Sunday, March 30, 2008

Escaleras




Miles de veces había buscado esa puerta en mi infancia, miles de veces sin encontrarla, aunque sabía muy bien donde estaba.
Después de la terraza, siguiendo el pasillo largo al final de las escaleras, siguiendo sus altas paredes de revoque amarillento, el caluroso pasillo a la hora de la siesta. Los ojos encandilados por el reflejo, la boca seca, el corazón descontrolado, como si se fuera a salir del pecho en cualquier momento. Caminaba por el pasillo sin hacer ruido, fingía buscar la puerta que sabía exactamente donde estaba. Todos dormían la siesta, el calor del verano era realmente insoportable, me tranquilizaba un poco pensar que nadie se iba a levantar para ver si yo estaba durmiendo en mi habitación, protegido por el zumbido del ventilador. En esa época había ventiladores turbo esparcidos por
toda la casa de mis abuelos, los días veraniegos eran un pesado sopor continuo con ruido de ventiladores, capaz de dormir a cualquiera.
Pero yo me había propuesto encontrar la puerta que baja al infierno. Cada verano la buscaba sin
encontrarla, nadie hablaba de eso, fingían que no existía, que no sabían de qué se trataba, pero no lograban disimular la mirada incómoda del miedo y de la angustia, como si las cosas se pudiesen olvidar tan fácilmente...
Pero esta vez doblé donde tenía que hacerlo, no se por qué no me engañé fingiendo no encontrarla. Crucé el altillo y abrí la vieja puerta de madera cubierta por el polvo.
Comencé a descender por la escalera lentamente, el terror era demasiado, insoportable por momentos, no supe qué me había decidido a seguir adelante, eso estaba mal, claramente mal, no había excusa posible. El calor aumentaba a medida que descendía. La escalera giraba sobre sí misma cada diez metros, no tenía baranda, solo una pared de cada lado, de cemento sucio, que
impedía ver más allá. Giraba, seguía bajando y cada vez me arrepentía más, pero continuaba ciegamente.

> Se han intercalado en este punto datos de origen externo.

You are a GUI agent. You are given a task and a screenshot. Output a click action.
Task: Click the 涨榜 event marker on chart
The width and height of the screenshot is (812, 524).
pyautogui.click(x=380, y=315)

Finalmente llegué. No hay fuego en el infierno pero el calor es inhumano, húmedo y pegajoso. El
sol quema la piel y enceguece la vista. La escalera daba directamente a la Avenida Paraguay, la calle principal. Seguí caminando lentamente, esquivando la mugre y la podredumbre, me sentía cada vez peor, mareado, con el estómago revuelto. No vi ningún demonio, sí personas frustradas y rencorosas, convencidas de la mentira que dañar al prójimo hace más tolerable su sufrimiento.
Cargue mi mochila con el odio de toda mi vida, con la prepotencia de esos pocos 20 años que había vivido y salí a pegarle patadas a lo que quedaba de mi destino tratando de, por un lado, vestirme de malo para tapar todo el miedo que tenía, y por otro lado intentando no perder el camino de vuelta, aunque no sabía si quería volver y menos aún si podía. De pronto todo fue estímulo y respuesta, quería agua, que apagara ese calor insoportable. Un vaso de agua no se le niega a nadie, me dijo un señor entrado en años. El primero te lo regalo, el segundo te lo vendo, me dijo el mismo señor cuando le pedí mas. Y así me di cuenta que en el infierno había que trabajar.
Hay miles de formas de trabajo, me dijo una borracho bohemio al que me acerque a conversar, la
mas perversa está disfrazada de paraíso, algunos pisos mas arriba en edificios de vidrio y con aires acondicionados que no zumban como los viejos turbos, no sea cosa que se duerman los esclavos y pretendan soñar con su infancia.